Hochbeet aus Holz selber bauen
Hochbeete sind die effizienteste Art, im eigenen Garten die Ernte zu maximieren und den Rücken zu schonen. Durch den schichtweisen Aufbau der Füllmaterialien entsteht ein natürlicher Verrottungsprozess, der Wärme erzeugt und den Pflanzen über die gesamte Saison hinweg wertvolle Nährstoffe liefert. Ein gut gebautes Hochbeet ist mehr als nur ein Holzkasten; es ist ein durchdachtes Ökosystem. Achten Sie auf die Wahl des Holzes und eine saubere Konstruktion, damit die Seitenwände dem Druck der Erde über Jahre standhalten. Wer dieses Projekt sauber ausführt, investiert weniger Zeit ins Unkrautjäten und deutlich mehr Zeit in die Freude am Gärtnern.
- Platz finden und Untergrund ebnen. Wählen Sie einen sonnigen Standort und markieren Sie die Fläche. Tragen Sie die Grasnarbe ab und ebnen Sie den Boden mit einer Wasserwaage aus, damit das Beet später stabil steht.
- Wühlmausschutz verlegen. Legen Sie den Boden des Beets großflächig mit engmaschigem Volierendraht aus. Befestigen Sie den Draht an den Innenseiten der geplanten Seitenwände, um Nager dauerhaft auszusperren.
- Rahmen zuschneiden und verschrauben.

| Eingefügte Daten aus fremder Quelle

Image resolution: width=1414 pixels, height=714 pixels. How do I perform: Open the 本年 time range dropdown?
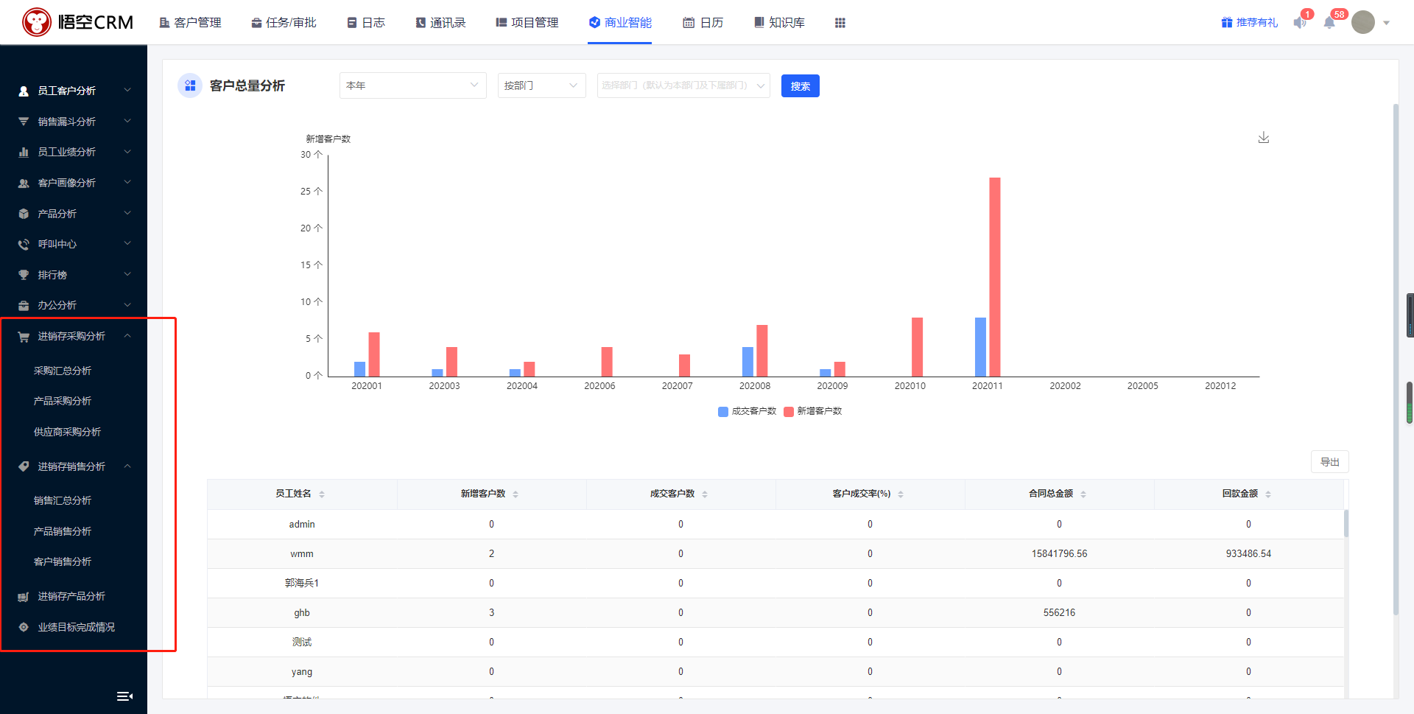[412, 85]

Sägen Sie die Kanthölzer und Dielen auf die gewünschte Länge zu. Verbinden Sie die Ecken mit stabilen Pfosten und nutzen Sie für jede Verbindung mindestens zwei wetterfeste Schrauben.
- Innenfolie anbringen. Tackern Sie eine robuste Noppenbahn an die Innenseiten der Wände. Lassen Sie den unteren Rand offen, damit überschüssiges Wasser ungehindert in den Gartenboden abfließen kann.
- Schichtenaufbau beginnen. Füllen Sie das Beet von unten nach oben: Beginnen Sie mit grobem Baum- und Strauchschnitt, gefolgt von einer Schicht aus Laub oder Grasschnitt. Diese groben Materialien sorgen für Belüftung.
- Humus und Pflanzerde einfüllen. Füllen Sie die restlichen 30 bis 40 Zentimeter mit hochwertiger Komposterde auf. Gießen Sie die Erde direkt nach dem Einfüllen kräftig an, damit sie sich setzt.